1/12/2017

Shabbat Vayehiy

Candles Friday 13th January 4:31pm
Havdalah 14th 5:27pm

Favoritism runs through the Book of Bereishit. You might say it started with God preferring Abel’s sacrifice to Cain’s. God preferring Noah to all the rest. Then Abraham favors Isaac. Isaac favors Esau. Rebecca favors Jacob. Jacob favors Joseph and this week Jacob favors Efraim over Menashe. And the consequences played out over the next 1000 years of Jewish history as the tribes argued and fought, split into two rival states until eventually they merged under the tribe of Judah, to become Jews ( as well as Children of Israel).

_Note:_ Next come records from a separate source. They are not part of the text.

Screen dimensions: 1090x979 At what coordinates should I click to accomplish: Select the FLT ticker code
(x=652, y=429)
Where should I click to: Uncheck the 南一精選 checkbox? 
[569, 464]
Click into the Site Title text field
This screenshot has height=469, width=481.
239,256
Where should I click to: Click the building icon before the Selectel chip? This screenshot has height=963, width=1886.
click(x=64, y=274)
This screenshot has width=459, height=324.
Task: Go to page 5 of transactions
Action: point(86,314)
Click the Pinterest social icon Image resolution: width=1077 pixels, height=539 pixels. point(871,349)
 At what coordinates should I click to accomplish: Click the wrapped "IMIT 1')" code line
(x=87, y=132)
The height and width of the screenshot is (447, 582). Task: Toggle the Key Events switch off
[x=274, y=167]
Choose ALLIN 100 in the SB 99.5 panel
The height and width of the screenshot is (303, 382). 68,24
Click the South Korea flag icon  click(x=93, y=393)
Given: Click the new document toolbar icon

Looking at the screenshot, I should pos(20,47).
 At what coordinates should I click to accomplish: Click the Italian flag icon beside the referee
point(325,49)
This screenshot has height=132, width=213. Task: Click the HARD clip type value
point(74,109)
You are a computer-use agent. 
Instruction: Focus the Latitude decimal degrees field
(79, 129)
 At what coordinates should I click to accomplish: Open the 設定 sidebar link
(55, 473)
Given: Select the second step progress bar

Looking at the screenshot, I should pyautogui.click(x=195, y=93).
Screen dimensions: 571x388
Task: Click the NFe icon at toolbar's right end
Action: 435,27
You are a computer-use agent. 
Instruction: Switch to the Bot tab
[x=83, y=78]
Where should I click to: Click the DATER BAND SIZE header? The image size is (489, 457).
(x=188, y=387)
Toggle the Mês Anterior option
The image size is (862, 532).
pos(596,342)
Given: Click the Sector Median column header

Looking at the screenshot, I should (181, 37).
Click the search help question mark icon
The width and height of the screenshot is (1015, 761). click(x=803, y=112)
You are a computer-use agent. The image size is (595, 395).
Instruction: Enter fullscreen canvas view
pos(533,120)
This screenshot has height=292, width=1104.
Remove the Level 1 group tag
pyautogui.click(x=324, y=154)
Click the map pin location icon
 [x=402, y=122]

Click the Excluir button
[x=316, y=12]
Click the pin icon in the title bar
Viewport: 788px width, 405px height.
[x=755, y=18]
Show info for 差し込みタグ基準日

The Torah seems to be ambiguous about favoritism. On the one hand, it supports meritocracy, finding the best person for the job. On the other hand, it favors heredity, emphasizing tribal differences, choosing a specific tribe to become priests and later a specific family to provide kings. On the meritocratic level Jews as identified through their mothers as all equal and potential leaders. Anyone can get to the top. On the tribal level as identified through fathers, they provide aristocracies of kings and priests. Only those born to it can lead. This dichotomy runs through the history of mankind.

There are many examples of where the Torah gives alternative possibilities for actions and for models of leadership. Just as the Torah allows for exceptions under extreme conditions to preserve one’s life. Or even though hating violence, it allows for self-defense and even warfare despite detesting taking human life.

People often think the Torah and Jewish Law is rigid. It might be strict and demanding but it usually offers different legal positions and opportunities. That is why there is so much debate in Jewish Law. It is not monolithic or black and white and does indeed allow for many variations. No single approach answers every scenario.